Ouganda : Yoweri Museveni investi pour un nouveau mandat : 40 ans de pouvoir et un avenir à écrire

Le président ougandais a prêté serment ce mardi 12 mai 2026 à Kampala, entamant un nouveau chapitre de son règne entamé en 1986.

C’est sous un soleil de plomb que Yoweri Kaguta Museveni a officiellement prêté serment, ce mardi 12 mai 2026, sur le célèbre Kololo Ceremonial Grounds de Kampala. Devant une foule de partisans et une assistance diplomatique fournie, le président ougandais entame un nouveau mandat qui le mènera à plus de quatre décennies à la tête du pays.

La cérémonie, d’une solennité martiale, a été rythmée par un impressionnant dispositif sécuritaire, des défilés militaires et des rituels traditionnels célébrant la continuité de l’État.

Les symboles du pouvoir transmis

Au cours de l’investiture, plusieurs « instruments du pouvoir » ont été officiellement remis au chef de l’État :

· La Constitution de l’Ouganda,
· Le drapeau national,
· L’hymne national,
· Le sceau de l’État,
· L’étendard présidentiel.

Autant de symboles qui consacrent la légitimité institutionnelle d’un homme dont le parcours politique a commencé il y a près de 40 ans.

Une réélection sans surprise

Réélu lors du scrutin présidentiel de janvier 2026, Museveni a officiellement recueilli plus de 71 % des suffrages selon les résultats proclamés par la Commission électorale ougandaise. Une victoire sans surprise, dans un pays où l’opposition dénonce régulièrement des irrégularités, sans jamais parvenir à menacer la longévité du président sortant.

Une cérémonie sous le signe de l’unité africaine

Plusieurs chefs d’État et délégations étrangères ont fait le déplacement pour honorer cette investiture. Parmi eux, le président congolais Félix Tshisekedi, dont la présence illustre les liens étroits entre Kinshasa et Kampala, notamment dans la gestion des conflits sécuritaires à l’est de la RDC.

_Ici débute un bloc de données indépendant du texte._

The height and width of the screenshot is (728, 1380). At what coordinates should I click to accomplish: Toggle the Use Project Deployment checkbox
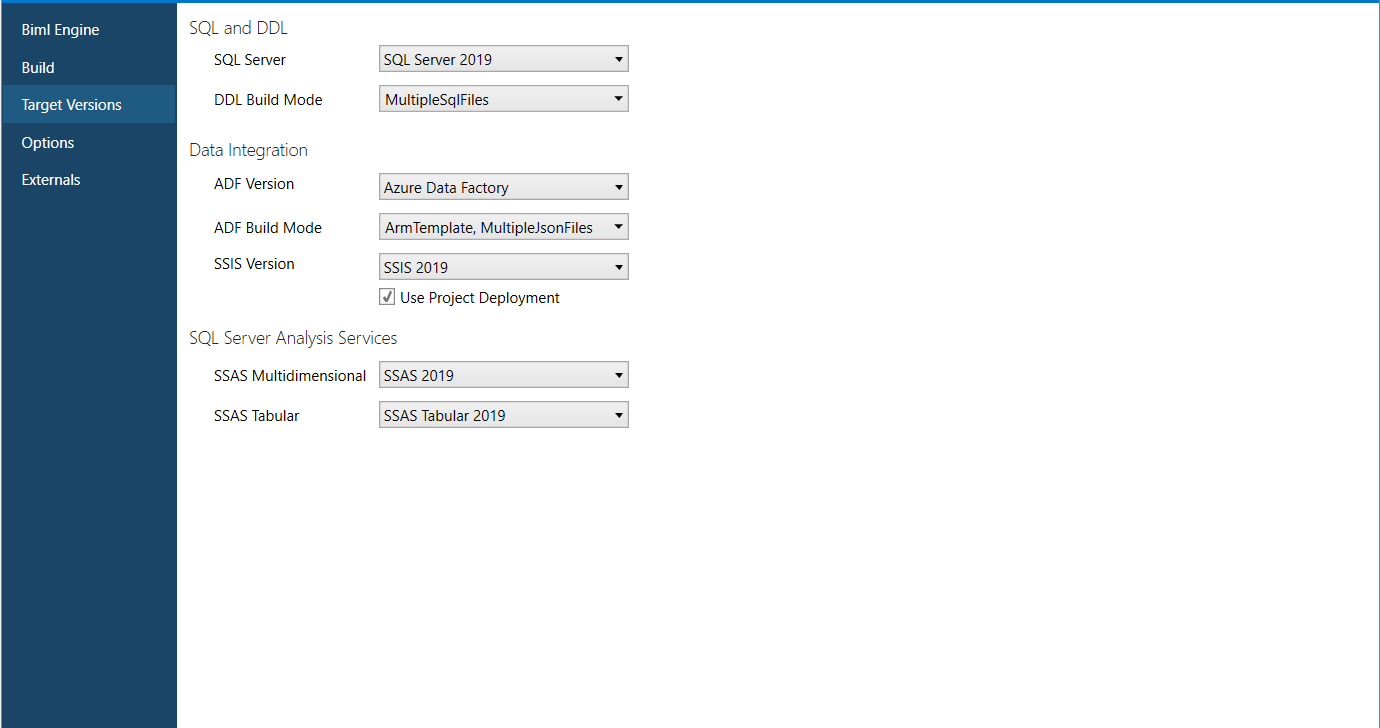[x=386, y=297]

D’autres dirigeants africains étaient également présents, témoignant de l’ancrage régional du président ougandais, malgré les critiques internationales sur son bilan démocratique.

Un homme, un régime, une époque

Yoweri Museveni est arrivé au pouvoir en 1986 à l’issue d’une guerre de guérilla. Depuis, il a remporté toutes les élections présidentielles, chaque scrutin étant entaché par des accusations de fraude et de répression de l’opposition.

Son nouveau mandat, qui s’annonce comme l’un des plus longs d’Afrique, devra répondre à plusieurs défis : la jeunesse ougandaise de plus en plus demandeuse de changement, la pression diplomatique occidentale sur les libertés publiques, et la stabilité sécuritaire dans une région des Grands Lacs toujours volatile.

À 81 ans, Yoweri Museveni continue d’incarner l’Ouganda. Pour ses partisans, il est le garant de la stabilité. Pour ses détracteurs, le symbole d’une démocratie confisquée. Une certitude : ce nouveau mandat s’ouvre sous le signe de la continuité, avec un homme qui n’a jamais semblé aussi installé.